It gives high school aged students in regional, rural and remote communities a platform to share their inspiring stories.
While the feeling of winning is still surreal to Dottie, she said she is incredibly proud to have reached other young people going through similar experiences.
‘‘I’ve received so many messages from people in foster care who have thanked me for telling my story, and told me how they relate and look up to me,’’ she said.
‘‘That was my goal, to have an impact on kids that may be going through the same thing as me,’’ she said.
In her story, Dottie does not not shy away from telling the truth of how she was treated and perceived growing up.
She remembers being told ‘You'll be 16, on the streets, and pregnant’.
‘‘Yes, people really said that!,’’ Dottie shares in her Heywire story.
‘‘But I was going to prove them wrong.
‘‘In primary school I got good grades and was Dux. I worked even harder in high school.
‘‘I maintained straight As, did art projects, played music, captained the school soccer team, was a sporting house captain and coached juniors in debate.
‘‘But the title of being a ‘foster kid’ hung over my head wherever I went.
‘‘I kept working.
‘‘I measured my success by how much I could prove people wrong.’’
But constantly proving her worth to other people took its toll on Dottie, who developed anxiety and was forced to leave high school.
But she continued studying on her own terms.
‘‘It got to the point where I had to look at alternate pathways to uni. Was I a failure after all?,’’ her story reads.
‘‘I enrolled in TAFE. TAFE! Isn't that where kids who aren’t going anywhere in life end up?
‘‘You’d think someone who has been judged all their lives would be slow to make judgments of their own.
‘‘I thought I had let people down.
‘‘But I did not need to worry. TAFE has been amazing. Soon, I’ll have my certificate four — completing the equivalent of Years 11 and 12 in just one year.
‘‘I got an early offer to university, and I plan to study law and criminology.’’
As a winner in the Heywire competition, Dottie worked with ABC producers to put together an audio package based on her story.
It has been played across the nation and internationally.

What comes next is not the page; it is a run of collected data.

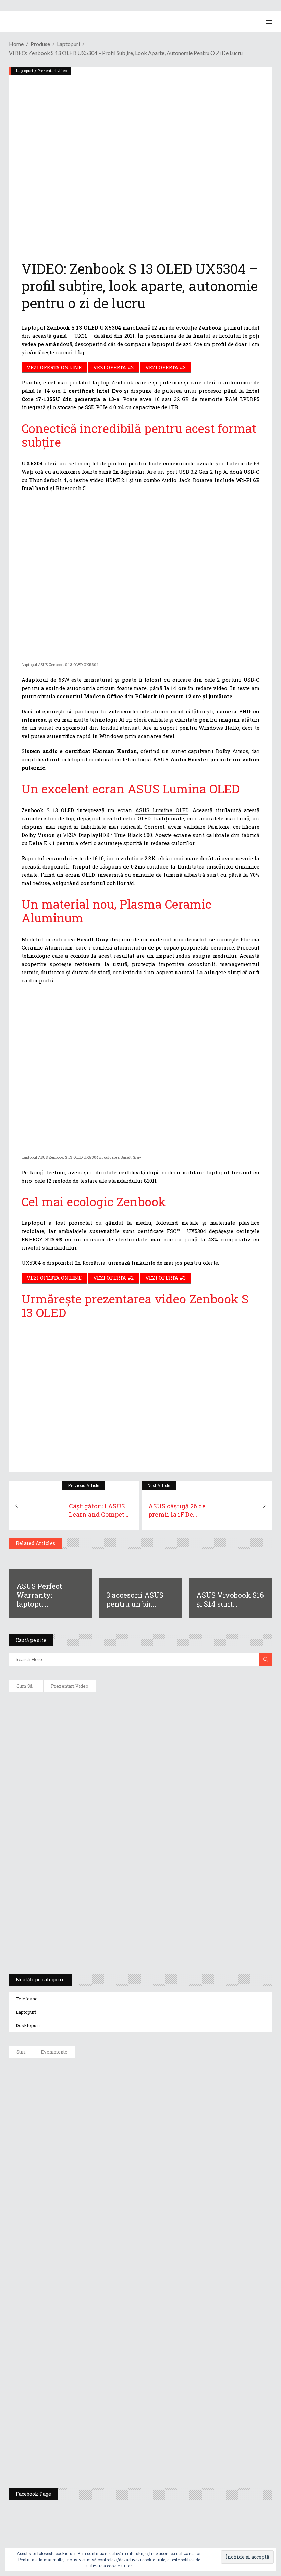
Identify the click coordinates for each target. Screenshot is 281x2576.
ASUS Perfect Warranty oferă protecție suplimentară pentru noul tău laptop (155, 2209)
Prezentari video (52, 70)
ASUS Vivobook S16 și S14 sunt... (230, 1599)
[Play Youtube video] (140, 1390)
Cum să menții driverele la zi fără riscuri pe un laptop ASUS (93, 1816)
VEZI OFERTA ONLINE (54, 367)
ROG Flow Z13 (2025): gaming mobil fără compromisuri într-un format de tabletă (118, 1883)
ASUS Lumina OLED (161, 810)
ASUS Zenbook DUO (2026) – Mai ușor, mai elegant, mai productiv (140, 2244)
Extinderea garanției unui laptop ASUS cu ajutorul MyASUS (93, 1794)
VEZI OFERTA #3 (165, 367)
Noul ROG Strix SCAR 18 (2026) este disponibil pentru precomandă (141, 2140)
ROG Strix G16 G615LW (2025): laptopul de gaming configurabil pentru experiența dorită (127, 1861)
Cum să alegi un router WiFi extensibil (66, 1727)
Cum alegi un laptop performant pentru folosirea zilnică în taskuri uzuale (113, 1771)
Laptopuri (24, 70)
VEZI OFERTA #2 (113, 367)
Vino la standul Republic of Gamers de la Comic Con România (136, 2417)
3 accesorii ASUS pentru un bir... (134, 1599)
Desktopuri (28, 2025)
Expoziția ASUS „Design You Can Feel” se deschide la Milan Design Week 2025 (156, 2452)
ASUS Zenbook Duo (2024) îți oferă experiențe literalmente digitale (101, 1704)
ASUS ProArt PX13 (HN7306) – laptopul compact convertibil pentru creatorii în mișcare (128, 1905)
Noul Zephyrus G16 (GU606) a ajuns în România (117, 2105)
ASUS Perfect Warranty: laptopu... (39, 1595)
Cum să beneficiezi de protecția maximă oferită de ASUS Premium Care (106, 1749)
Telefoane (27, 1999)
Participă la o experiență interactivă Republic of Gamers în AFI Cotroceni (151, 2382)
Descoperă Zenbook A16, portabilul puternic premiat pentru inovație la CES (113, 1838)
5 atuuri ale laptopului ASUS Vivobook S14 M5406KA (84, 1927)
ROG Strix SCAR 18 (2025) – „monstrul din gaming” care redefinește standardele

And if the COVID environment permits, she will also attend the annual Heywire Summit in Canberra next year.
All 38 winners come together at the summit to work together on how to create change within their communities.
There is $100,000 in funding and grants available each year for the implementation of youth projects and ideas developed at the Summit.
Dottie said the platform the summit will give her to make a greater impact in her community is the reason she entered the competition in the first place.
‘‘Being in the same room with like-minded individuals, who have all these amazing stories and have done such great things, is what I’m looking forward to most,’’ she said.
‘‘Everyone will have a common goal of bettering their communities and creating change, so I’m excited to see what comes out of it.’’
Dottie will of course have a continued focus on reducing the stigma around children in the foster care system, and has some advice for other foster kids.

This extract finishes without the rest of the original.